Well twelve meetings, many hundreds of miles and thousands of calories later I’m glad I did. School-day camping trips to the Highlands might have prepared me for the scenery and weather but this trip has given me a deeper understanding of Scotland and the Scots.

The formation of a Scottish Parliament, the In/Out referendum, the recent UK general election and even the Labour Party Leadership contest have all made politics in Scotland interesting. What I hadn’t realised was how interested people are about it. Suddenly Councils used to eighty years of one party rule are faced with coalitions and parties happy to throw brickbats when in opposition are now having to make those difficult decisions themselves all under the shadow of austerity.

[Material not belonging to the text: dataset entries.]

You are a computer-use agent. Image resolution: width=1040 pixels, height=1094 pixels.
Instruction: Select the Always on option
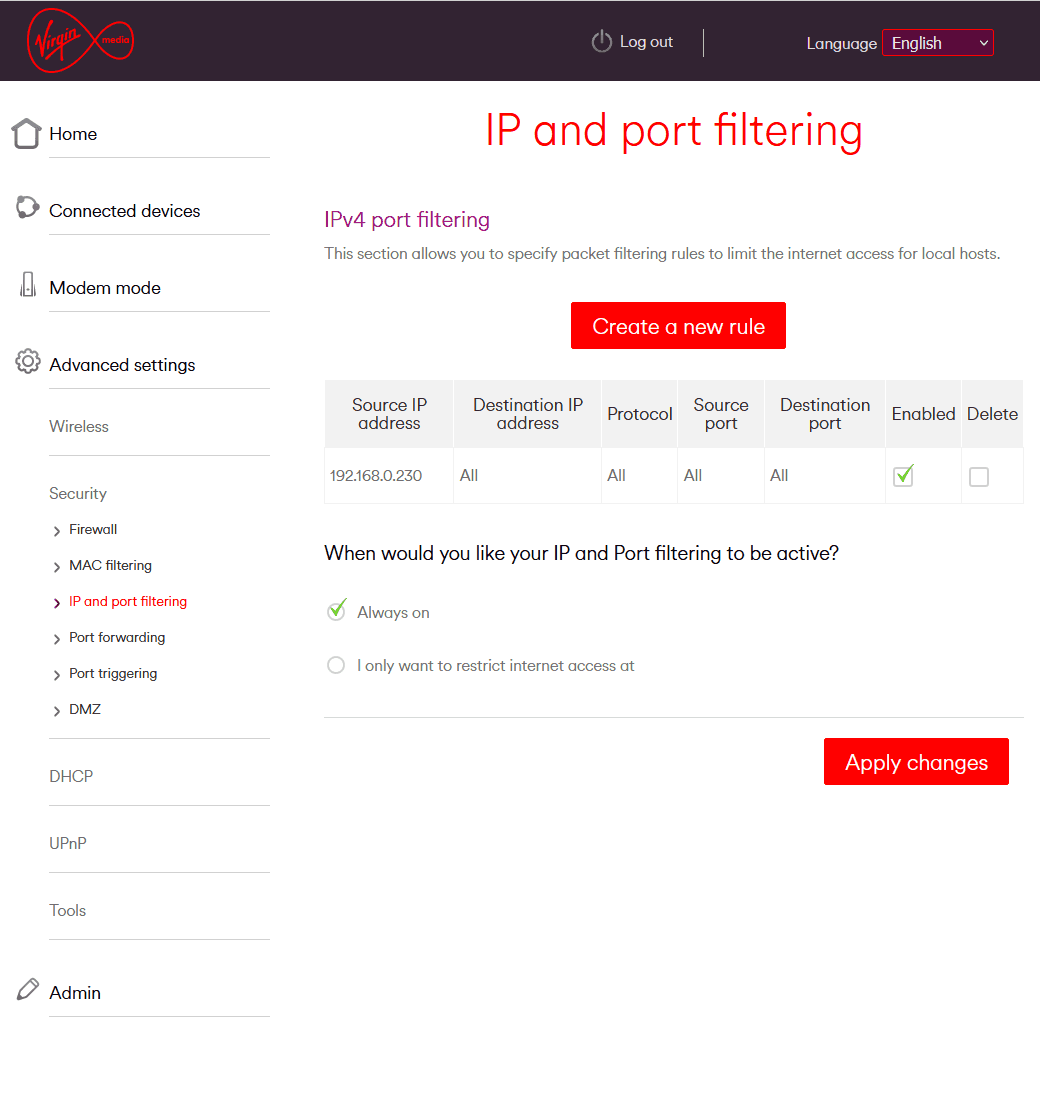click(337, 610)
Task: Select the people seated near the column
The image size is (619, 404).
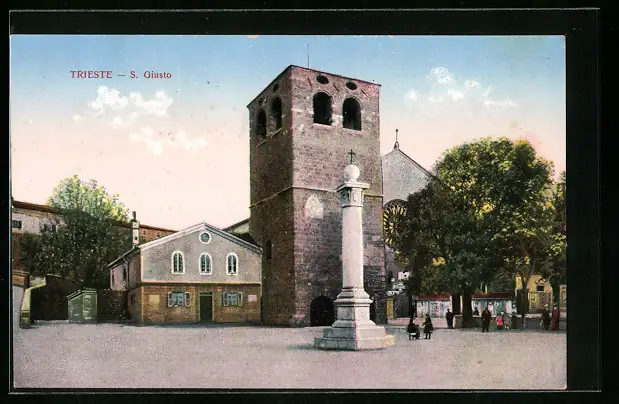Action: [x=419, y=327]
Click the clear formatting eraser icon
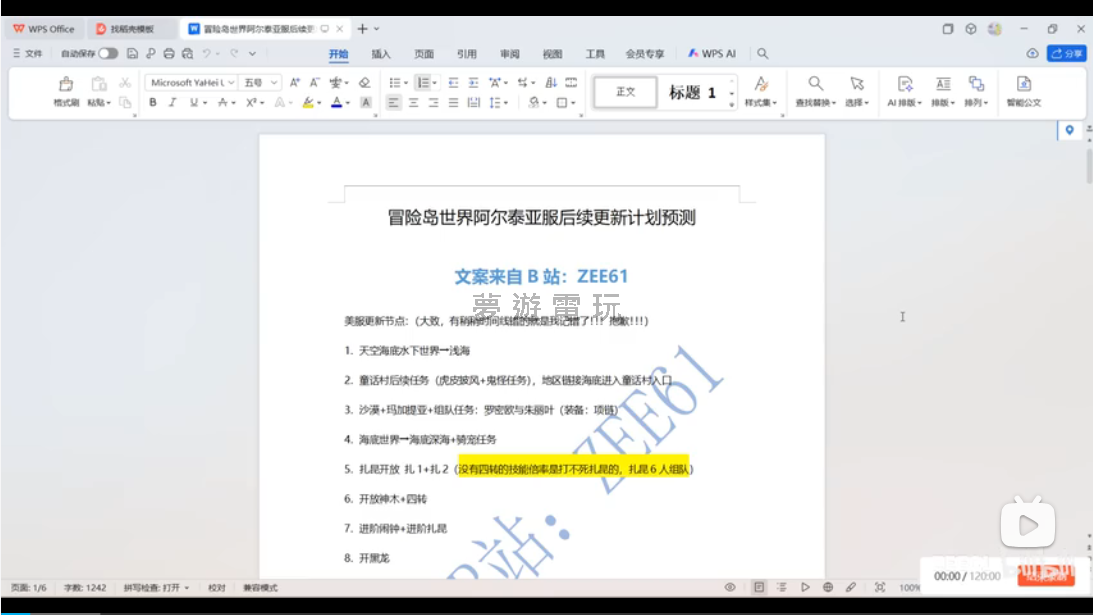Image resolution: width=1093 pixels, height=615 pixels. [364, 83]
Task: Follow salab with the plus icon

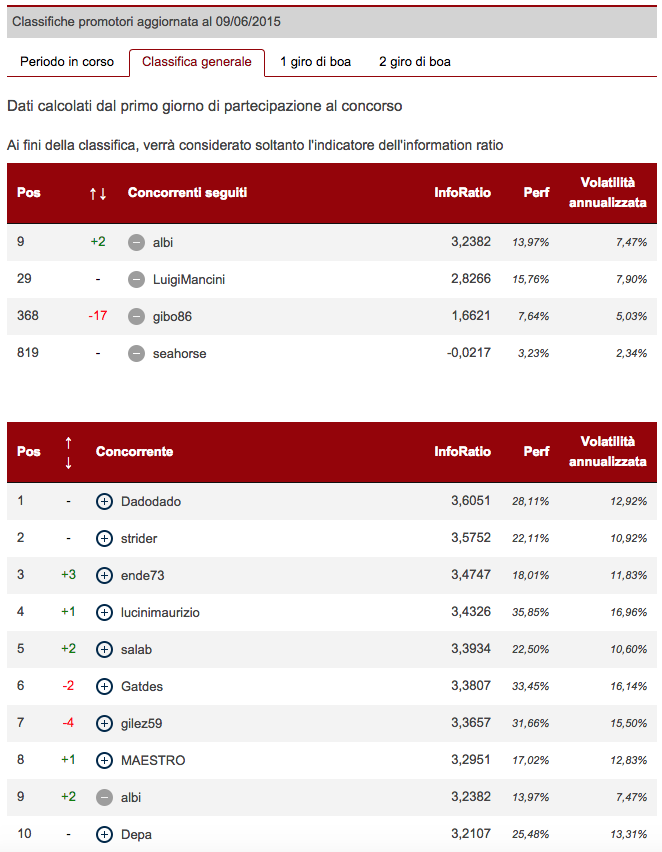Action: [x=104, y=649]
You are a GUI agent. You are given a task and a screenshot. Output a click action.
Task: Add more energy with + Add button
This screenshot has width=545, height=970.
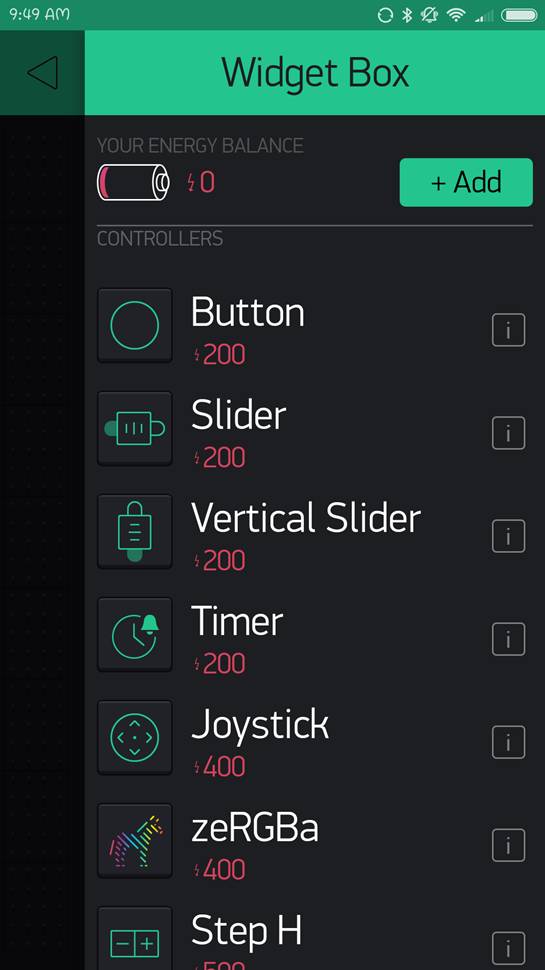click(466, 182)
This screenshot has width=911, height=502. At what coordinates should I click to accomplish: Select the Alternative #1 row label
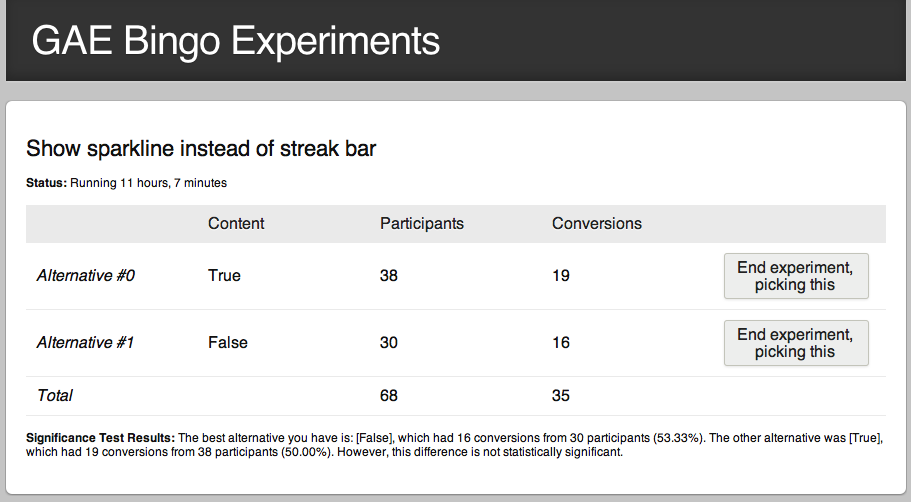click(x=86, y=342)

This renewed interest applies to all generations and the need for engagement has never been greater. It’s no surprise that one of the first steps on the road to digital engagement, the live streaming of Public Meetings, is being embraced and talked about across the country. In fact this week Scotland created UK history when the first day of a court case was broadcast live – a perfect use case for live streaming. Transparent democracy is here to stay and it appears that most people want it and want it now.

I decided to take the train and that was one of many wise decisions. Although full of people the experience is so much better than the cattle like experience offered by the option of flying.  Not only can you get some work done but it also presents an opportunity to gaze out of the window at the splendour of the British Isles. I’m lucky enough to be able to see the sea from my office window but it’s still a wonderful experience to see sights such as the iconic bridges over the Tyne, Tweed and Forth.

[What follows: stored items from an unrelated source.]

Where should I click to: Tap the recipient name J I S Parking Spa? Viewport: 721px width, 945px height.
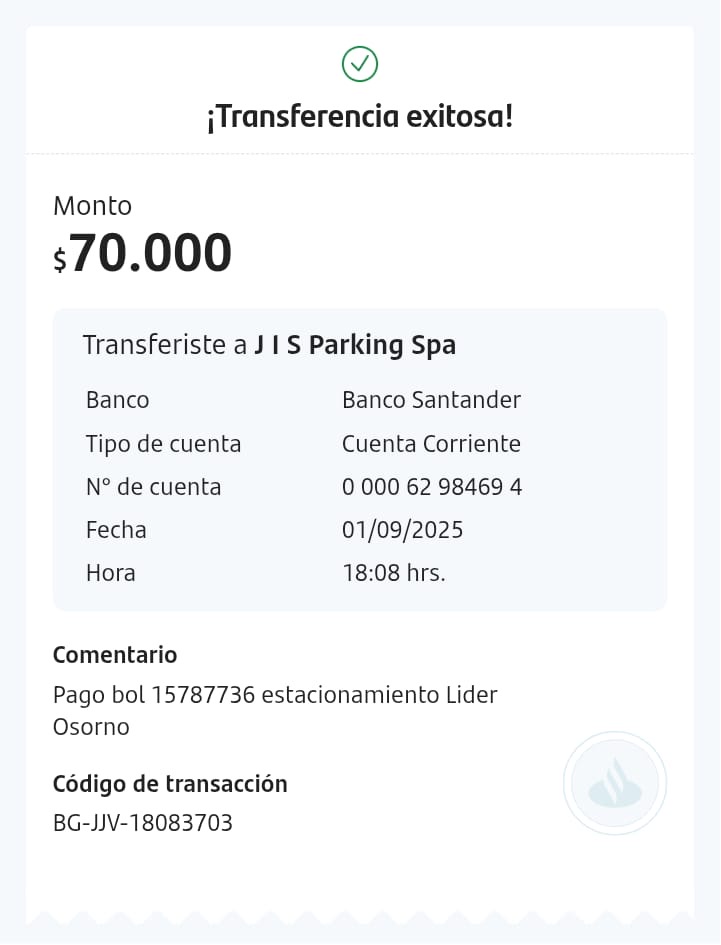tap(355, 345)
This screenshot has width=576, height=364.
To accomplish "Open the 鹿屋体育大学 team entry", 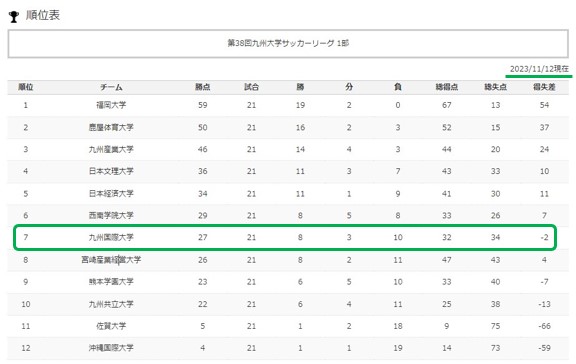I will coord(111,127).
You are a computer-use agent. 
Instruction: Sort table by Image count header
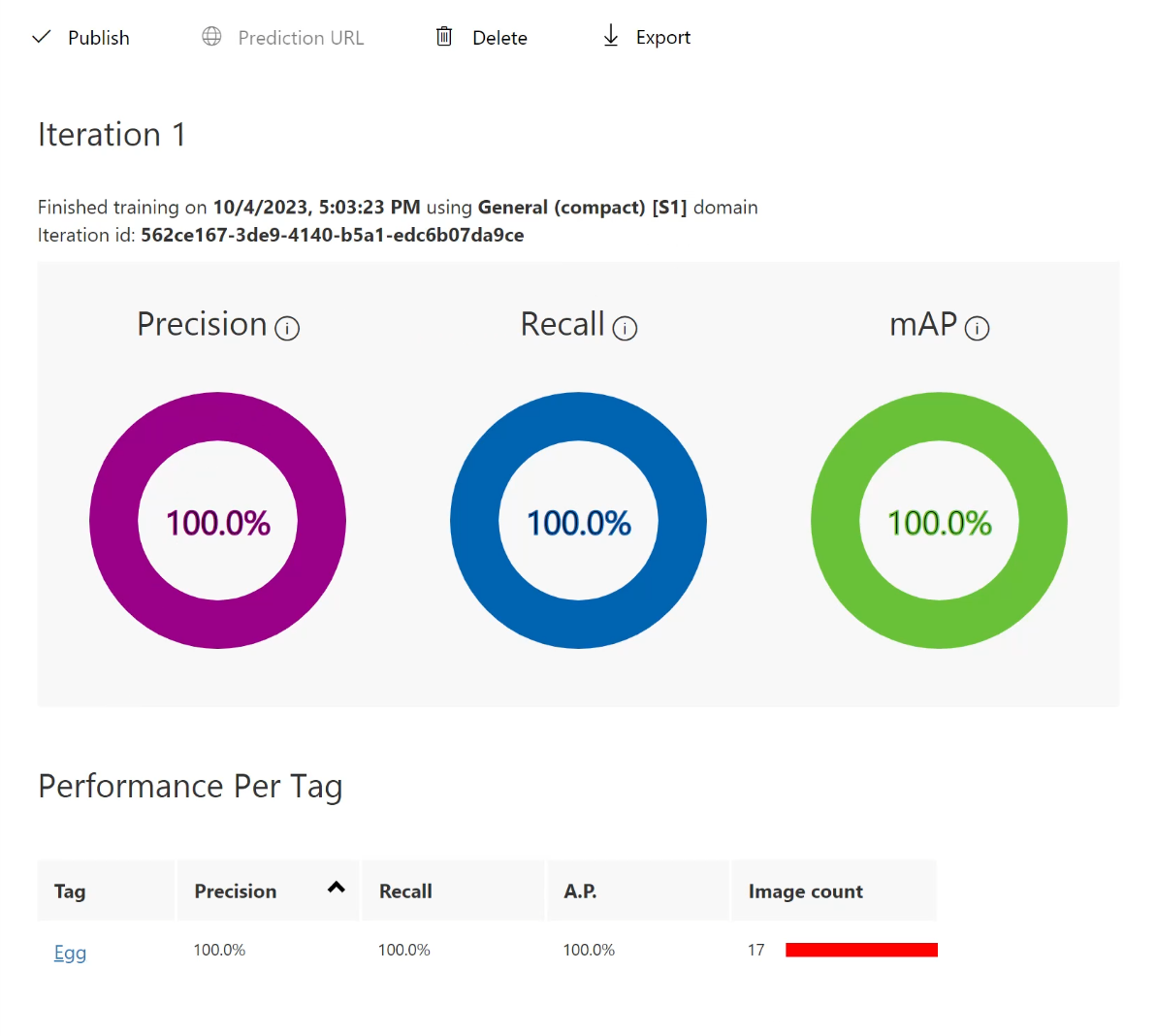point(805,891)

My first meeting was in Aberdeen, a city that has benefited from the oil industry like no other in this country. Despite recent price fluctuations there’s plenty going on there and some amazing architecture in granite, that greyest of stone. The memory of seeing Marischol College will stay with me for a long time.

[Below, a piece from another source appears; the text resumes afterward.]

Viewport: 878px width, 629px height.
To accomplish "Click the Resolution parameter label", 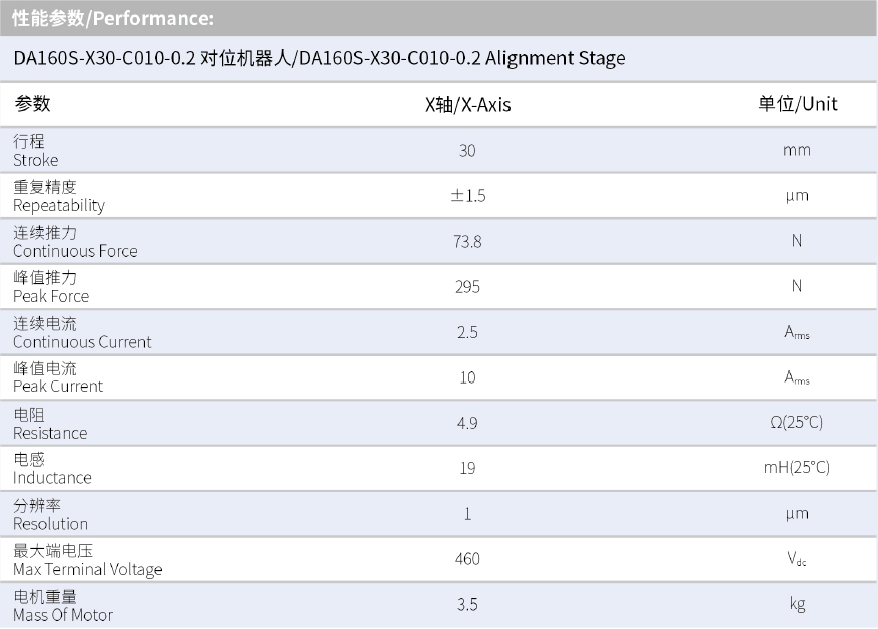I will click(x=50, y=515).
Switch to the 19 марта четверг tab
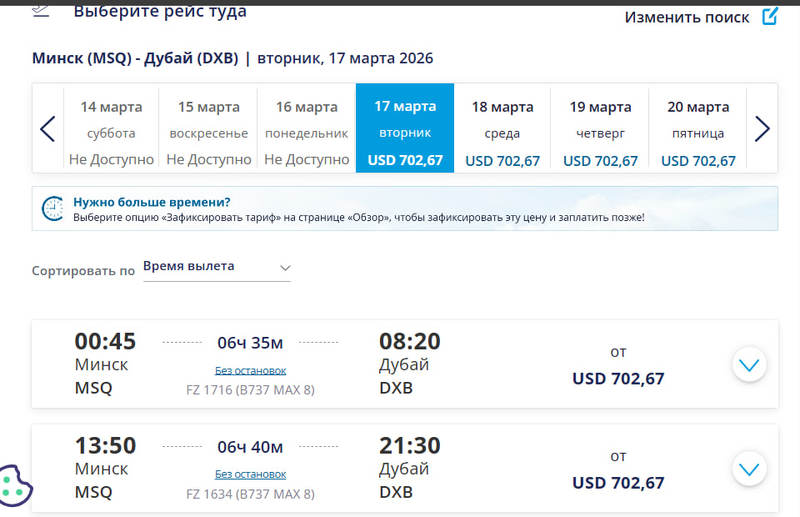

From there we drove to Inverness via the Cairngorms (yes it might have been ten minutes quicker along the coast but that’s not really the point is it?). Without wanting to sound like a reality TV show it certainly felt like a roller coaster of a journey. Photos or words don’t do justice to the views on offer it’s just one of those trips you have to do yourself. Ditto from Elgin to Edinburgh which included half an hour of one of the most desolated roads I can remember. I can’t mention Elgin without highlighting the wonderful tea and teacakes we were given on arrival; Scottish hospitality at its finest.

Edinburgh was beautiful, if full of tourists and Glasgow was impressive but I think it’s the ever present hills and mountains on the horizon that define Scotland. And the weather, of course. We certainly witnessed three seasons pretty much every day; just a shame that summer wasn’t one of them.

Finally I have to talk about the food. Apart from the obligatory haggis and fish supper I managed to sample Stornaway black pudding. A subtly different taste to that on offer near our office in Lancashire but definitely a good one. I was familiar with the deep fried Mars Bar, the deep fried pizza was a new one on me and although I couldn’t find many people who admitted to eating one it seemed to be a good seller at the local take away. Apparently with batter on it’s called pizza crunch…that definitely comes with a health warning!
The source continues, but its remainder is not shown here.